L’ipotesi più accreditata è che sia stato un urto accidentale a innescare la devastante esplosione avvenuta in mattinata a Villa Gordiani. Secondo le prime ricostruzioni, un camion avrebbe urtato una conduttura del gas nei pressi di un distributore di carburante in via dei Gordiani, generando una fuga che potrebbe aver provocato la successiva doppia deflagrazione.
Due deflagrazioni a Villa Gordiani, danni, feriti e salvataggi: le forze dell’ordine ricostruiscono la dinamica dell’incidente
Le esplosioni, due in rapida successione, hanno scosso il quartiere. La prima ha fatto scattare l’allarme, ma è stata la seconda – più potente e violenta – a travolgere soccorritori e residenti, proprio mentre i vigili del fuoco, il 118 e le forze dell’ordine erano già sul posto per un primo intervento.
Non è ancora certo se il danneggiamento della conduttura e le esplosioni siano direttamente collegati, ma la dinamica suggerisce una possibile correlazione. Alcuni residenti avevano già segnalato un forte odore di gas poco prima del primo scoppio.
La saturazione dell’aria e la vicinanza a un’area con carburante hanno probabilmente contribuito ad amplificare gli effetti dell’esplosione.
I soccorritori travolti dall’onda d’urto
Più di dieci feriti tra i soccorritori, colpiti dall’onda d’urto: nessuno sarebbe in pericolo di vita.
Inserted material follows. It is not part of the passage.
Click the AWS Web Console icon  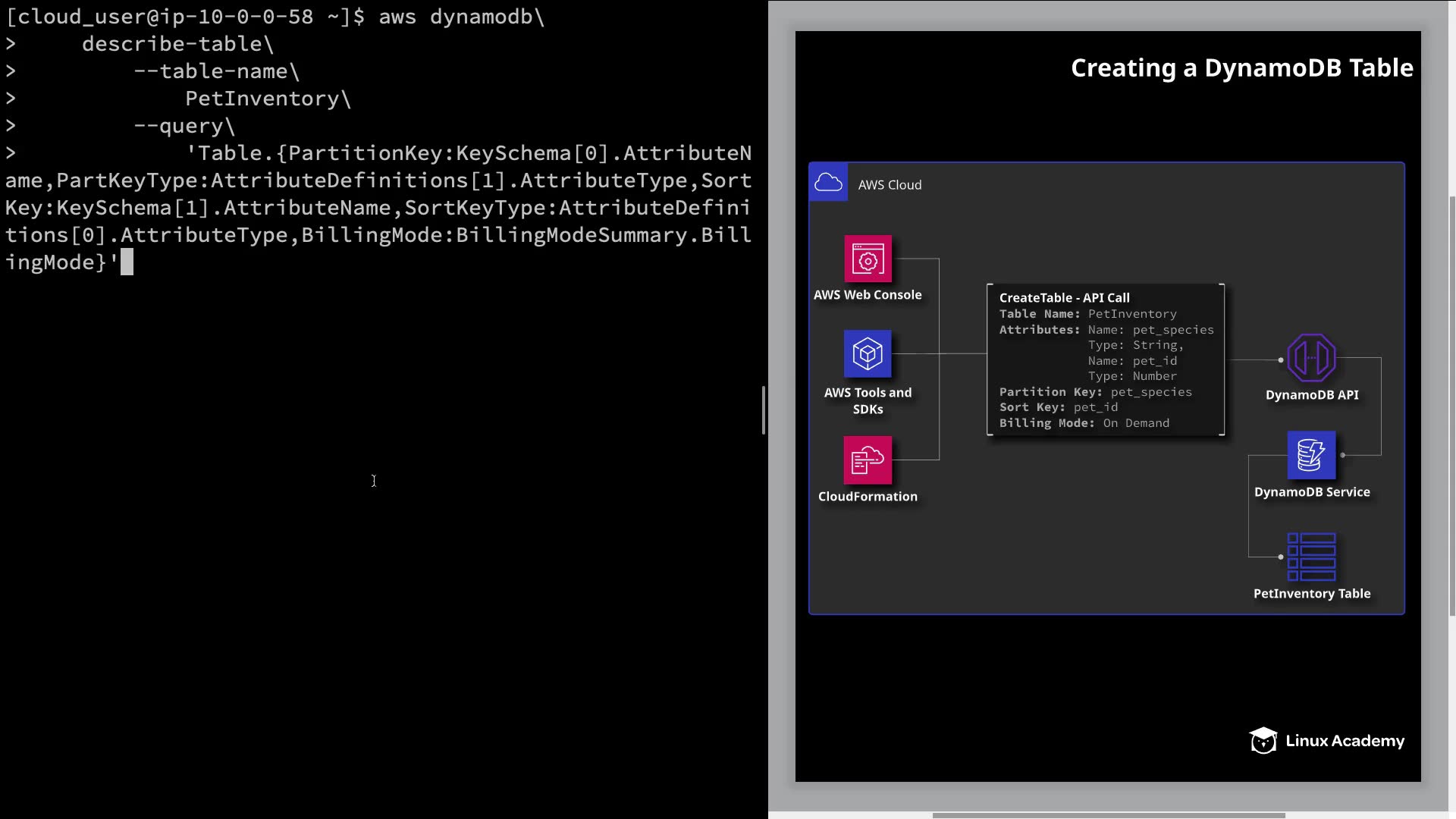(x=868, y=259)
Feriti anche una ventina di residenti, raggiunti dai frammenti di vetro delle finestre esplose e dall’intensa nube di fumo: in due sono ricoverati in codice rosso al Casilino, un terzo al Sant’Eugenio.

Tra le scene più drammatiche, quella del salvataggio di una persona intrappolata in un’auto in fiamme, trascinata via dai carabinieri e trasportata in codice rosso al Policlinico Casilino.
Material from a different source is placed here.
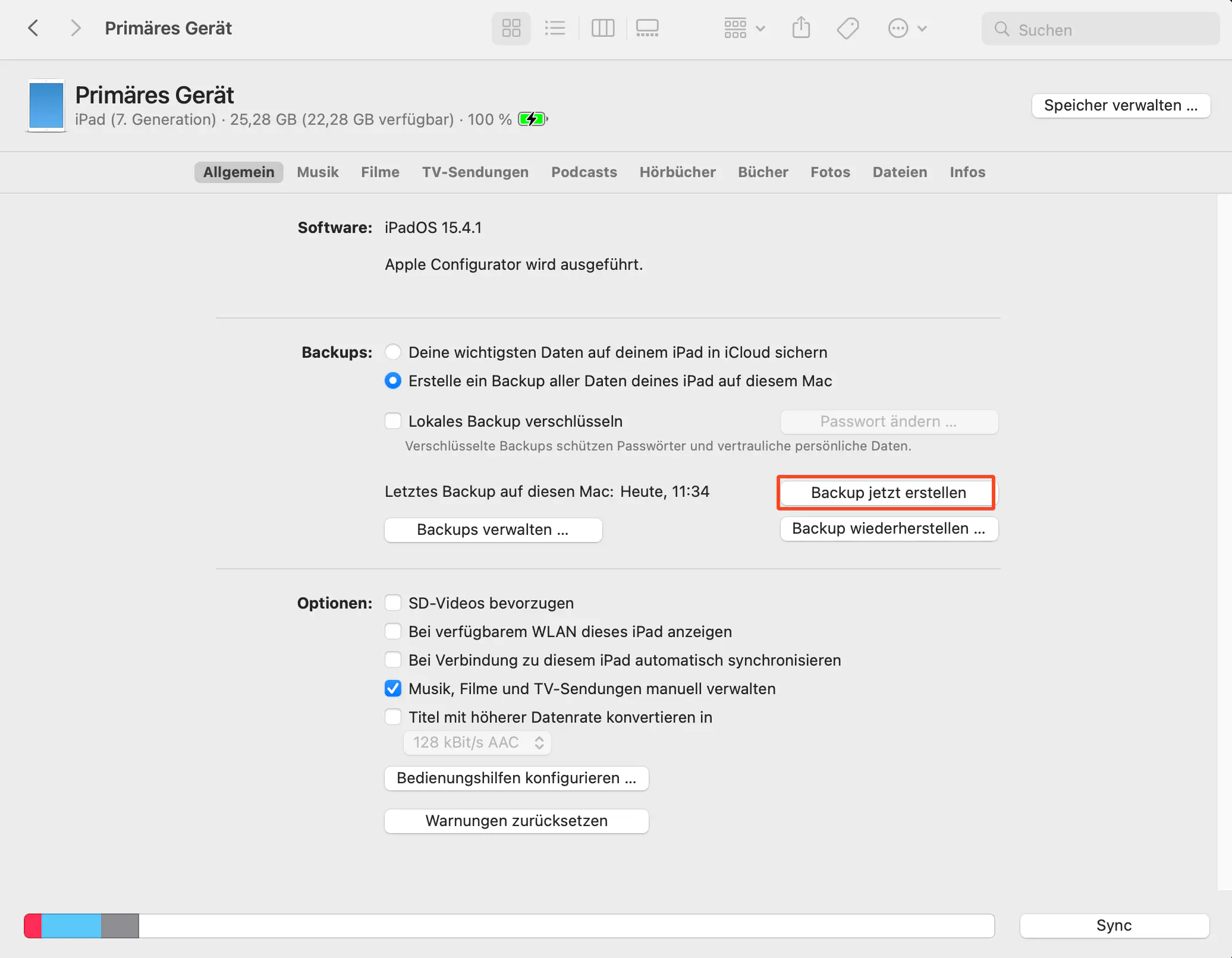Viewport: 1232px width, 958px height.
Task: Click the Tags icon in toolbar
Action: coord(847,28)
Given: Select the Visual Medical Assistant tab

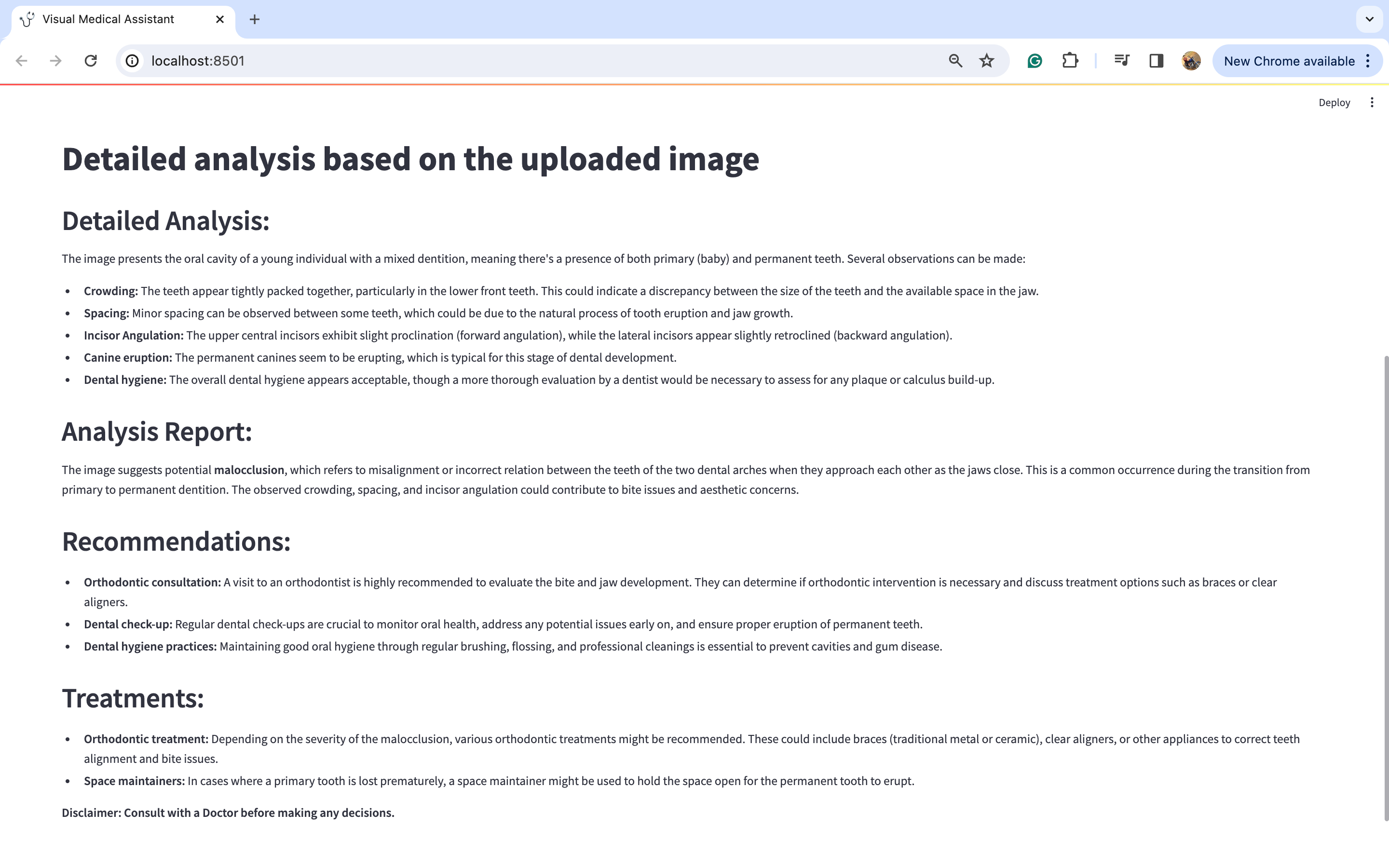Looking at the screenshot, I should pos(109,19).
Il centro estivo di Villa De Sanctis è stato evacuato in via precauzionale: all’interno c’erano 15 bambini, messi in sicurezza dalla polizia locale, impegnata ora nella gestione della viabilità, fortemente compromessa.
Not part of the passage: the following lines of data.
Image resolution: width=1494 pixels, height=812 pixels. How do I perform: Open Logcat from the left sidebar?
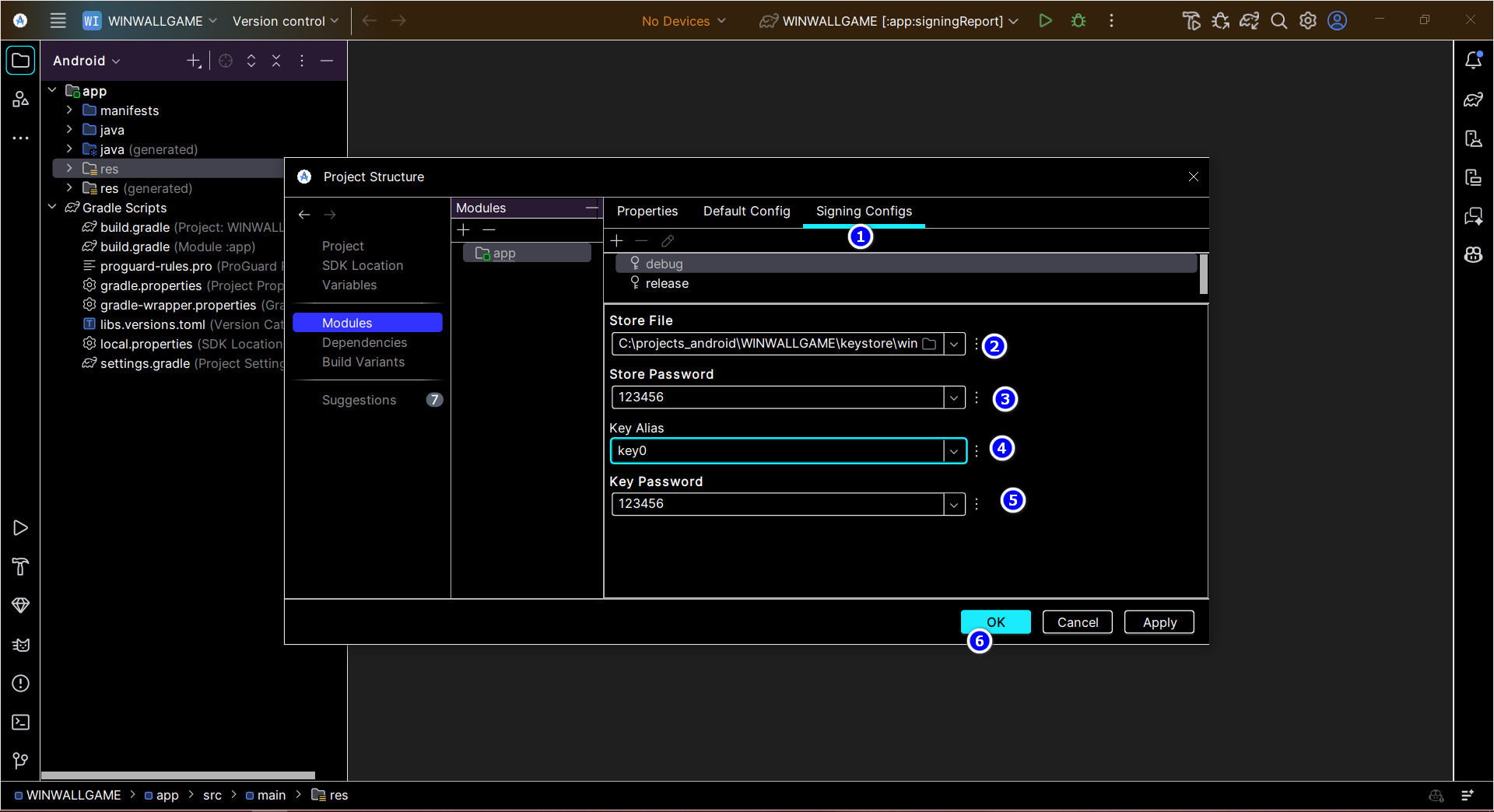pos(20,644)
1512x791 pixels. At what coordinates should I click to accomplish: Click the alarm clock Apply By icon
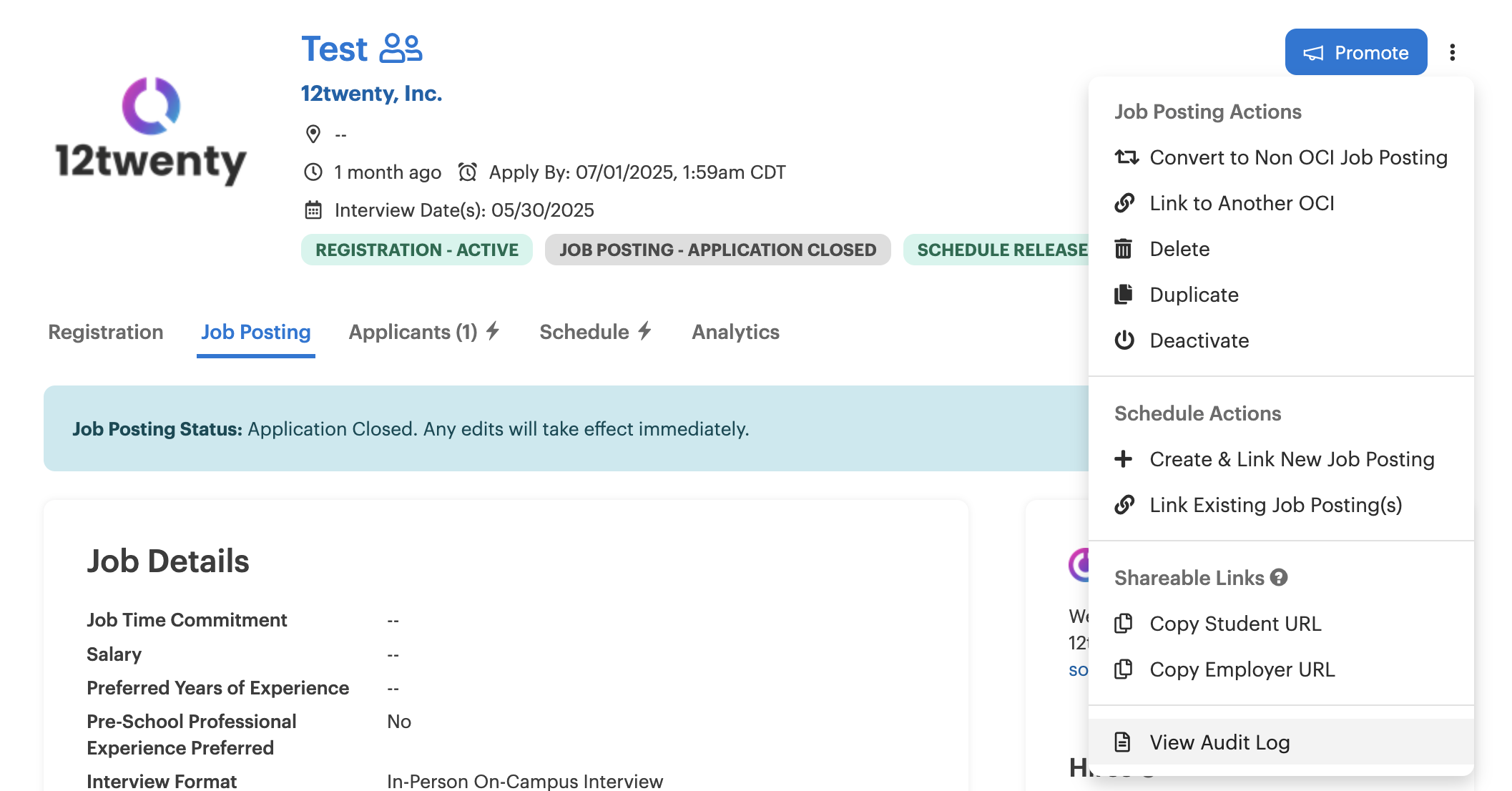click(x=468, y=172)
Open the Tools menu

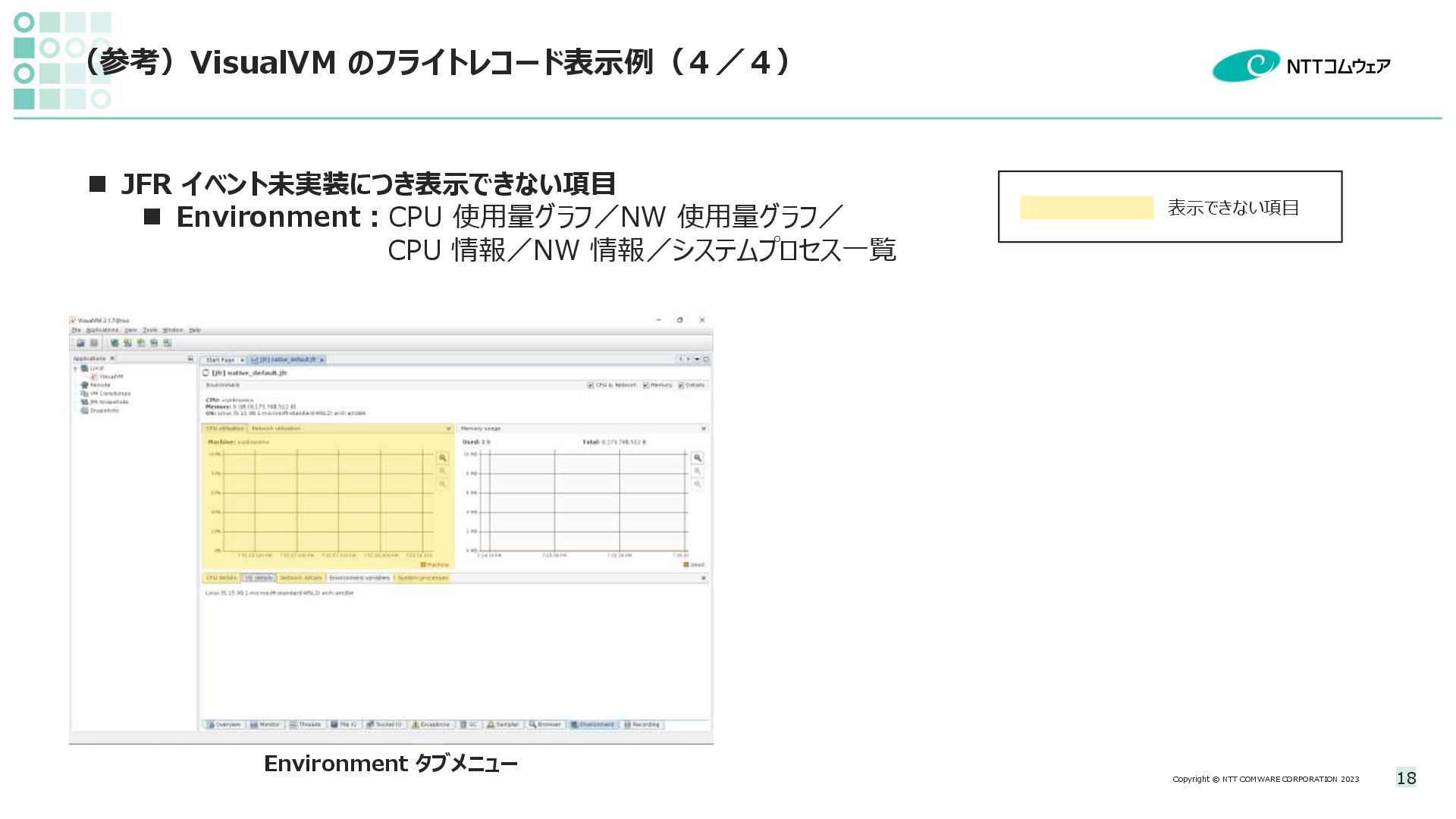tap(150, 330)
Esplosione, l’appello della Questura: “Restate in casa e tenete le finestre chiuse”
“Seguiranno accertamenti da parte della polizia giudiziaria per chiarire le cause della deflagrazione, ma in questo momento la priorità è garantire la sicurezza dei residenti”, ha dichiarato Elisabetta Accardo, portavoce della Questura di Roma.
“Il nostro consiglio – ha aggiunto – è di restare all’interno delle abitazioni, chiudere le finestre e seguire con attenzione tutte le indicazioni fornite dalle forze dell’ordine presenti sul posto. A chi si trova nelle zone limitrofe, raccomandiamo di non avvicinarsi all’area dell’esplosione per nessun motivo”.
Le strade chiuse
Le strade interessate dalle chiusure includono via dei Gordiani (da via Casilina a via Checco Durante) e un tratto della stessa via Casilina. A supporto sono state inviate ulteriori pattuglie dei “caschi bianchi”.
Intanto continuano le verifiche su edifici, impianti e veicoli colpiti dall’esplosione.
Le indagini sono ancora in corso per accertare l’esatta origine dell’incidente e valutare eventuali responsabilità. I tecnici stanno analizzando le condizioni delle condutture coinvolte e i resti della stazione di servizio, completamente devastata.